Para Félicia Atkinson, las voces humanas habitan una ecología junto y dentro de muchas otras cosas que no hablan, en el sentido convencional: paisajes, imágenes, libros, recuerdos, ideas. La compositora electroacústica y artista visual francesa crea música que anima a estas otras voces posibles en conversación con la suya, combinando grabaciones de campo, instrumentación midi y fragmentos de lenguaje ensayístico tanto en francés como en inglés. Su propia voz, siempre cambiando para crear espacio, puede susurrar desde un rincón o asumir el tono de otro personaje.
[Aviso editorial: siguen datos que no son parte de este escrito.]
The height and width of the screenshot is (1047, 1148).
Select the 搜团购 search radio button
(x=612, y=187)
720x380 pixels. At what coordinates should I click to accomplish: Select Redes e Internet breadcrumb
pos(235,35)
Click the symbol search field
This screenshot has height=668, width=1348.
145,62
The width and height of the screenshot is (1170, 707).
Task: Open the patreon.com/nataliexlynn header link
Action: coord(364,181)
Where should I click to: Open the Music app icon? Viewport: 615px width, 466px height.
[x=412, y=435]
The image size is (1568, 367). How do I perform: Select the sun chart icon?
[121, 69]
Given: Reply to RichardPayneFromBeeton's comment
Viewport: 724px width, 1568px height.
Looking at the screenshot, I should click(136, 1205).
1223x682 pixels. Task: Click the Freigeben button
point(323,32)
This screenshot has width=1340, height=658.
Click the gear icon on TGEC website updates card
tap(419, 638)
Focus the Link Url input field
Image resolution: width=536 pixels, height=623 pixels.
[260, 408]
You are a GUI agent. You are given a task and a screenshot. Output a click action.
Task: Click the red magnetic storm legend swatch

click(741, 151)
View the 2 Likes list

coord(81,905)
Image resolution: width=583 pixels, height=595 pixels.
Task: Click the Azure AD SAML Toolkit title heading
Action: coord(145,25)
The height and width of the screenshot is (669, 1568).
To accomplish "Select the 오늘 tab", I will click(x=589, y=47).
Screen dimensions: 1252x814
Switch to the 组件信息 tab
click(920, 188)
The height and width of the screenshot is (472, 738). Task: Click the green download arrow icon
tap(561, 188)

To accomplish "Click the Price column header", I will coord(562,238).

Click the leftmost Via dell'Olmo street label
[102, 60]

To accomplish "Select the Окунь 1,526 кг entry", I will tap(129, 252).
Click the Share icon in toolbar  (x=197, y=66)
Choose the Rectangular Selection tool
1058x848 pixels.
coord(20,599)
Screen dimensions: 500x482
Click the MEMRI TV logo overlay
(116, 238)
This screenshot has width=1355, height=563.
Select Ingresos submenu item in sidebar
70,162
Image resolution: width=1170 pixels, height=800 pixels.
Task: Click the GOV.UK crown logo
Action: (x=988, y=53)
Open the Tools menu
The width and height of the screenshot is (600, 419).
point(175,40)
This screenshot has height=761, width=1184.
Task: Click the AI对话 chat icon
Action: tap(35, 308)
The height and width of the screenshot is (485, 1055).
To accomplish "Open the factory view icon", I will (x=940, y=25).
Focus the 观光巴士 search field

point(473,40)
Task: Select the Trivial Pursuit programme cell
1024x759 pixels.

Atkinson utiliza la composición como una forma de procesar la vida imaginativa y creativa, interactuando con frecuencia con el trabajo de artistas visuales, cineastas y novelistas. Sus composiciones en capas cuentan historias que alternativamente estiran y pliegan el tiempo y el lugar, historias en las que ella es la narradora pero no la protagonista.